Non ho mai conosciuto Carlo De Benedetti. Per quel che si racconta di lui, tendo a escludere che quando parla di Google e di internet pensi davvero le cose che dice: ci fa, non ci è. Non è pensabile altrimenti di uno con quell’esperienza e attenzione al mondo.
Quindi diciamo che quello che scrivo non è diretto a lui, che lo sa già benissimo, ma a chiunque potesse leggere frettolosamente le sue parole ed essere suggestionato dalla loro apparente efficacia. L’altro giorno De Benedetti è tornato a protestare contro l’uso che Google fa dei contenuti che indicizza e rende disponibili attraverso i suoi motori di ricerca. Già l’isolamento di questa battaglia (intrapresa fuggevolmente da Murdoch mesi fa, e poi rimpiazzata da scelte più concrete) dovrebbe testimoniare di un certo suo provincialismo: guardarsi intorno aiuta, per capire chi va contromano in autostrada. Ma mi concentro sull’argomento dialettico-logico principale della sua esposizione.

De Benedetti ha detto di provare “grande ammirazione e invidia per chi possiede Google. Ma”, ha valutato, “il motore di ricerca non può vivere da parassita.

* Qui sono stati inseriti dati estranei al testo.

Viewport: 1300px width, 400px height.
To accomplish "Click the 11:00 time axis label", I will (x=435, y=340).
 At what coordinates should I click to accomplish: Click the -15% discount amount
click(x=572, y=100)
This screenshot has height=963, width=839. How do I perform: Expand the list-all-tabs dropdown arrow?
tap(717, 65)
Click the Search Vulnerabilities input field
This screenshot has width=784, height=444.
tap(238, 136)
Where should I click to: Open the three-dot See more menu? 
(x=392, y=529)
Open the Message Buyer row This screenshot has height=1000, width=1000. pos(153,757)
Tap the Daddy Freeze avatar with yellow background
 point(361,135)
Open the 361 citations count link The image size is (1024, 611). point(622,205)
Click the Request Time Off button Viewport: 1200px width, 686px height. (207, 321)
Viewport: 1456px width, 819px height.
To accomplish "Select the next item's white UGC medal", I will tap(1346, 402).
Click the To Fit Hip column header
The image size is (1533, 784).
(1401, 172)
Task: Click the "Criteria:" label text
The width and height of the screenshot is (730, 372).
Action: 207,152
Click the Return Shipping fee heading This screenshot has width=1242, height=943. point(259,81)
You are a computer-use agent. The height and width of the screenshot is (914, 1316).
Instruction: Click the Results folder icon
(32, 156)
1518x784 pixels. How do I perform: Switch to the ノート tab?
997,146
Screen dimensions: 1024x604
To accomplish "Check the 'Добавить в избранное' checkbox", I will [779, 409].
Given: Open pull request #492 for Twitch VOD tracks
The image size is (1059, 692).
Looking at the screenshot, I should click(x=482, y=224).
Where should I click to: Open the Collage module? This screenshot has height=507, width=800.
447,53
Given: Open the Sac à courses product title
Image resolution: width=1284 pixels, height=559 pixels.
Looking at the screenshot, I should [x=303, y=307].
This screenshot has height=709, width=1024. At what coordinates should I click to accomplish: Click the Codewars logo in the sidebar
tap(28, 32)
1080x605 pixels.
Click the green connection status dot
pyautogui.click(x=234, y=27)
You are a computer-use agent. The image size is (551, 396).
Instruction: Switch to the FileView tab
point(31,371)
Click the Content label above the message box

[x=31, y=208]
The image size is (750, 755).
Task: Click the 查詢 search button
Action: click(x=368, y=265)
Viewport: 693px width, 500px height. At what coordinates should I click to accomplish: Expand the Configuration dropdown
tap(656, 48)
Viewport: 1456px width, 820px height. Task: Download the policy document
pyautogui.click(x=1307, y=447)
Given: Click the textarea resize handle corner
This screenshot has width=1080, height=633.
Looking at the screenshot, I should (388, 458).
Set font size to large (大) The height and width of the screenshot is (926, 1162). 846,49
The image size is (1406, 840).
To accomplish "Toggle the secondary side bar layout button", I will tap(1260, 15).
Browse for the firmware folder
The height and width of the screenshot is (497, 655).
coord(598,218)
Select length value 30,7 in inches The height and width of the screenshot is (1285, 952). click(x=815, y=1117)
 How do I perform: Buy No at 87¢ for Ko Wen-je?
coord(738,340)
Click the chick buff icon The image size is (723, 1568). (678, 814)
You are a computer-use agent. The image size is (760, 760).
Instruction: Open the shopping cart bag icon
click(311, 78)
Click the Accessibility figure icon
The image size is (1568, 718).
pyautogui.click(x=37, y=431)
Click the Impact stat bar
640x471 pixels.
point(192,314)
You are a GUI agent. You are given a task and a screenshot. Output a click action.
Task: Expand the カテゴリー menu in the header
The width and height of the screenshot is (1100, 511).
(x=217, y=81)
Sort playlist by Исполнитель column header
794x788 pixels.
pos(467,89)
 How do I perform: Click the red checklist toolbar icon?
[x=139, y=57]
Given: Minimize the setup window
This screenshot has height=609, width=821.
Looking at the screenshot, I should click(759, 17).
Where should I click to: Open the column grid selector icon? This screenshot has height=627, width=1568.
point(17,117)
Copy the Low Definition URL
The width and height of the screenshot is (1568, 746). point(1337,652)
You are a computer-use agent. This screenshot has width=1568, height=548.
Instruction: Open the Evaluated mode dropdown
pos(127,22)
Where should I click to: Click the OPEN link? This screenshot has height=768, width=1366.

Google”, ha spiegato De Benedetti, “raccoglie 400 milioni di pubblicità senza fornire alcun prodotto, ma veicolando i nostri contenuti”. Insomma, ha proseguito, “non può continuare a trarre un profitto colossale dai nostri contenuti, è assurdo e non esiste”.

“Apple lo ha già fatto con iTunes, e noi siamo disponibili a discutere su un modello di sharing – ha continuato De Benedetti – Il concetto deve essere questo: non si può prendere e utilizzare una cosa e non pagarla”

Bene, allora la mia domanda per De Benedetti è questa: non dovreste, voi che vendete i giornali, dare dei soldi a Google? Non utilizzate Google per promuovere e segnalare i vostri contenuti? Google non manda sui vostri siti una percentuale cospicua dei visitatori che determinano le pagine viste su cui guadagnate? Non state “prendendo e utilizzando Google senza pagarlo”? E “veicolare i contenuti senza fornire alcun prodotto” è un’attività che si chiama servizio, esiste da secoli: lo fanno per esempio le poste, o le società telefoniche, o gli edicolanti. E se invece ritenete perdente e controproducente questo rapporto, perché non sottrarsi all’indicizzazione di Google?

Lo so, lo so, non sono scemissimo nemmeno io: la questione è più complessa. Ma appunto, è così complessa che ridurla a paragoni e battute elementari è un inganno. Carlo De Benedetti lo sa, io lo so, lo sanno quasi tutti: forse è il caso di smettere di dirle, queste cose.